In the first survey just over 75% of respondents were planning to improve resilience through physical change to their supply chain footprint. Companies embraced this strategy on a significantly larger scale. The second survey showed 92% of respondents had actually done so.

Details of the measures taken reveal a striking divergence from priorities indicated back in the spring of 2020. The second study shows a preference for elevated inventory levels versus shifts in suppliers and geographies. Companies ended up more likely than expected to increase inventory, while they proved less likely to diversify their supplier bases or implement nearshoring or regionalisation of supply than had been anticipated.

In 2020, 47% of respondents had intended to boost inventory levels of critical products, but 61% of the participants in the second round had actually done that. Moreover, 42% raised inventory along supply chains, whereas 27% had intended to do so in 2020.

When it came to regionalising supply chains, 25% had taken action by this past spring, as opposed to 38% planning to do this a year earlier. Steps for reshoring and increasing the supplier base were taken by 15%, although 40% had indicated they wanted to do so in 2020. Moves to nearshore production were performed by 11% of respondents, down from 15% having such plans in 2020.

Nevertheless, regionalisation remains a priority for many firms. In the second survey 90% stated that they expected to pursue this to some extent during the next three years.

Not surprisingly there was considerable variation between different sectors. The healthcare industry has moved on the broadest array of resilience measures. One third of respondents in this sector have moved production closer to end markets and 60% have regionalised supply chains.

Risk management has been a major focus for supply chain executives. Between the two surveys 59% of companies adopted new risk management practices, and 95% had formal supply chain risk management processes this year. For most firms it was a matter of strengthening existing capabilities; only 4% set up a risk management functionality from scratch.

Notwithstanding this progress, the study reveals that significant blind spots remain. Fewer than 50% of the respondents have a clear visibility of their tier one suppliers and their key risks. This shrinks to 21% for visibility of tier two suppliers and to a mere 2% for suppliers in the third tier.

The majority of companies have invested in digital supply chain technologies, and most spent more on this than originally planned, the study shows. Firms from the automotive and commodity sectors were initially reluctant to increase investment in this, but nearly 100% actually ended up spending more than intended.

In every industry over half of the respondents implemented additional analytics tools, and 71% of companies that experienced difficulties with supply chain planning intend to ramp up their use of advanced analytics.

Improvement of planning tools is a priority for three quarters of respondents, nearly twice the number (39%) that are investing in tools to monitor risk and disruptions.

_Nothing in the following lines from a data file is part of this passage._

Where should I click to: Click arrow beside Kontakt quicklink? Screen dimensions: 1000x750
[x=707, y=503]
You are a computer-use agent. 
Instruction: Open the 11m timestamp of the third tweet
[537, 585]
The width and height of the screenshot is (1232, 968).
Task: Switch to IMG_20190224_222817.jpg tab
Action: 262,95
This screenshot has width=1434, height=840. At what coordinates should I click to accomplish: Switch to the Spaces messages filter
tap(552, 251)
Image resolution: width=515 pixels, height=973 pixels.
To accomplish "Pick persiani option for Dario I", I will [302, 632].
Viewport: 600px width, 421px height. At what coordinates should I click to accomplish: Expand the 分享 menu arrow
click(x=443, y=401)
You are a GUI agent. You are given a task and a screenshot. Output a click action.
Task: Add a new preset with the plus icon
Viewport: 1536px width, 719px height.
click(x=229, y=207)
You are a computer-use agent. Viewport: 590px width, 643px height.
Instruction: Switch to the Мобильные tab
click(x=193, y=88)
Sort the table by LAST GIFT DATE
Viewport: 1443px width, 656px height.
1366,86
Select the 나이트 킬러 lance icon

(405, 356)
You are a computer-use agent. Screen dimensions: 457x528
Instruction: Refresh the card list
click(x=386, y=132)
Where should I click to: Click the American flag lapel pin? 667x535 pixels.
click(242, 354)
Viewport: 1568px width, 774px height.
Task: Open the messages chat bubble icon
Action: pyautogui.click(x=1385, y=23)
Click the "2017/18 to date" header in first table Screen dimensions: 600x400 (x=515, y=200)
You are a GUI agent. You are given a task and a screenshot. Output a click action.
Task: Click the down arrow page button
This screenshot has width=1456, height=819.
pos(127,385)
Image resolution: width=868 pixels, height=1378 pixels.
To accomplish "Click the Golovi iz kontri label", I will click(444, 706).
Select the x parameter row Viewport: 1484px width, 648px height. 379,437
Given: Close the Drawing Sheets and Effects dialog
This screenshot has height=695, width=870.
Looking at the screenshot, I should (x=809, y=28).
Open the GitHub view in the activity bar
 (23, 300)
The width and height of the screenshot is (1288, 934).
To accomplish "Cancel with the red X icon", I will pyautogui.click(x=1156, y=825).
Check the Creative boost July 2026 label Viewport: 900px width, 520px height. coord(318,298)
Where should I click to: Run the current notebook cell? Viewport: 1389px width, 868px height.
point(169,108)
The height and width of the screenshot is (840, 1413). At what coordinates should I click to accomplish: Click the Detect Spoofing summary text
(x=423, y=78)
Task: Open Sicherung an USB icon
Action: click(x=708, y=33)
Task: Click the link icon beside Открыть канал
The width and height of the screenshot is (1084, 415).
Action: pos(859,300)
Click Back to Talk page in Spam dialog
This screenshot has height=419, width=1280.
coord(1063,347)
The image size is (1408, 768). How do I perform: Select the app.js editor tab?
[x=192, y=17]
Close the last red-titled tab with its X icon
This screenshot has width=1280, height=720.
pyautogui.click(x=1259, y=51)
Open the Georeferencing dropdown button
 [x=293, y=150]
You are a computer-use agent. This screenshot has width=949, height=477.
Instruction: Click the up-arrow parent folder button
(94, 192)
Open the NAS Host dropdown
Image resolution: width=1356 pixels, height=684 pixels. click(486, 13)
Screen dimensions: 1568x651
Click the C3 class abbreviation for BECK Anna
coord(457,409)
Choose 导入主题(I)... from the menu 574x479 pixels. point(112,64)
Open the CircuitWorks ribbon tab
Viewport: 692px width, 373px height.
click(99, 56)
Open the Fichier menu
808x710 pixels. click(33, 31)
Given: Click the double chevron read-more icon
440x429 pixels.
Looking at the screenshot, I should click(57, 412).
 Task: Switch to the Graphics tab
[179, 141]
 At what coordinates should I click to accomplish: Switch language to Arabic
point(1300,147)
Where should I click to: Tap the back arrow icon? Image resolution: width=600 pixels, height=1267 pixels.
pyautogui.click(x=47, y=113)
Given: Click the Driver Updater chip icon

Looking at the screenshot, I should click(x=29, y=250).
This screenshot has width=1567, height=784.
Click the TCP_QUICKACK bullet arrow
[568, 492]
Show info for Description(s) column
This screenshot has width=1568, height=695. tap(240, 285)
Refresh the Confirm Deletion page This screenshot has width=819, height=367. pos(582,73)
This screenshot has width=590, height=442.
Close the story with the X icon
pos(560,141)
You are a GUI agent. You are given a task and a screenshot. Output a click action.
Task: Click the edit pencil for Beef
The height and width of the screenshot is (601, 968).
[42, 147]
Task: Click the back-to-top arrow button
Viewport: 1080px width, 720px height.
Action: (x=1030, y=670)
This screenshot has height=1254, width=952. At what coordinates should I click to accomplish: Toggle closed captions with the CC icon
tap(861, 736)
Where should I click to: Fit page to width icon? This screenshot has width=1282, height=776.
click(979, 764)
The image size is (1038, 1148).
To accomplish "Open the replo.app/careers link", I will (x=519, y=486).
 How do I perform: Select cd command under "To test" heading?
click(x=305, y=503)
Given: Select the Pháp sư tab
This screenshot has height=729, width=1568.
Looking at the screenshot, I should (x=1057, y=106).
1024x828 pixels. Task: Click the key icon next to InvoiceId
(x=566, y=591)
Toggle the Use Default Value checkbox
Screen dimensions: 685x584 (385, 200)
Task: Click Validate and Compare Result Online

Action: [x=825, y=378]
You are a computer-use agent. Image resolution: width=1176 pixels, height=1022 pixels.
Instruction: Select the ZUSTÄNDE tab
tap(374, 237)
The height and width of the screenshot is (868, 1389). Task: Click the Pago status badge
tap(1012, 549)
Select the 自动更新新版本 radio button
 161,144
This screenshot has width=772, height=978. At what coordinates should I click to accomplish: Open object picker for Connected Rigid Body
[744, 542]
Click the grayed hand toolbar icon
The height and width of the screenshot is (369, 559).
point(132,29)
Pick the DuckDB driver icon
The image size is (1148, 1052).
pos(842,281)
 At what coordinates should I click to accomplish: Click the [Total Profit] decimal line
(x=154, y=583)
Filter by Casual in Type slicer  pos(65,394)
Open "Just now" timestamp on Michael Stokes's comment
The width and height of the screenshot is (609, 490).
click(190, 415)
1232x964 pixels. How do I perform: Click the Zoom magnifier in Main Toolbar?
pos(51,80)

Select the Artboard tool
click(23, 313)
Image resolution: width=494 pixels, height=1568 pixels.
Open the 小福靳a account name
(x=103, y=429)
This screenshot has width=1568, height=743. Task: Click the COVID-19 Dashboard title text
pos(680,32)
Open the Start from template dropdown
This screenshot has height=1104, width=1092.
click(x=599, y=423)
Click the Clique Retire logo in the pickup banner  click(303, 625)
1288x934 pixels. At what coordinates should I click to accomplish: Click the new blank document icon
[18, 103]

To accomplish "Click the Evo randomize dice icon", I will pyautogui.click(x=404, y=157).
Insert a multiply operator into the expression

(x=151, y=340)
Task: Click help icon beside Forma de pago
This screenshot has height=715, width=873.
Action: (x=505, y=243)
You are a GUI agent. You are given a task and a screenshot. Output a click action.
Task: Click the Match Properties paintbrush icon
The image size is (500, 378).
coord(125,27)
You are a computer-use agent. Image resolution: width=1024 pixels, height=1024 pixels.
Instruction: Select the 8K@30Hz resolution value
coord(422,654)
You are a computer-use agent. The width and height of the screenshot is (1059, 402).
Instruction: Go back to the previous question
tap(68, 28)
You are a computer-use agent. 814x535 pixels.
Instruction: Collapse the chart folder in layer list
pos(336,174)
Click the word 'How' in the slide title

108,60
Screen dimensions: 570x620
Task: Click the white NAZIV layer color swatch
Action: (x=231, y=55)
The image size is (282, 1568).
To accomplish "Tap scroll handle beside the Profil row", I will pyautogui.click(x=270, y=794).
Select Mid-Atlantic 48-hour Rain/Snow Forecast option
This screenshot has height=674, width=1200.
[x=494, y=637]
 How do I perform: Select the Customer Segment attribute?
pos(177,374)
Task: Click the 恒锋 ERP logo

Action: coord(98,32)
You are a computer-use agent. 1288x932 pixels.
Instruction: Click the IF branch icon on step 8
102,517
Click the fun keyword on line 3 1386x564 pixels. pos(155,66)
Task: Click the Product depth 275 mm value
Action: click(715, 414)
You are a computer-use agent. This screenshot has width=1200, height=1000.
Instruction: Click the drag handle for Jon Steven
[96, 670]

While companies are showing a willingness to invest more in technology to make their supply chains less vulnerable and more flexible, one problem that nearly all of them are facing is a shortage of qualified staff.

“Talent remains a major barrier to accelerated digitisation,” the authors of the study wrote, adding that the skills gap is widening. In the 2020 survey 10% of companies had stated that they had sufficient in-house digital talent. This year the figure dropped to only 1%.

This is a massive concern, especially as the authors see supply chains at an inflection point today. They noted that “recent events have shown that supply chains remain vulnerable to shocks and disruptions” at a time when senior leaders are turning their attention away from supply chain issues.

“In many sectors there are signs that the rate of investment in digital supply chain technologies is slowing down. Talent gaps are wider than ever, end-to-end transparency remains elusive, and progress toward more localised, flexible supply chain structures has been slower than anticipated,” they warned.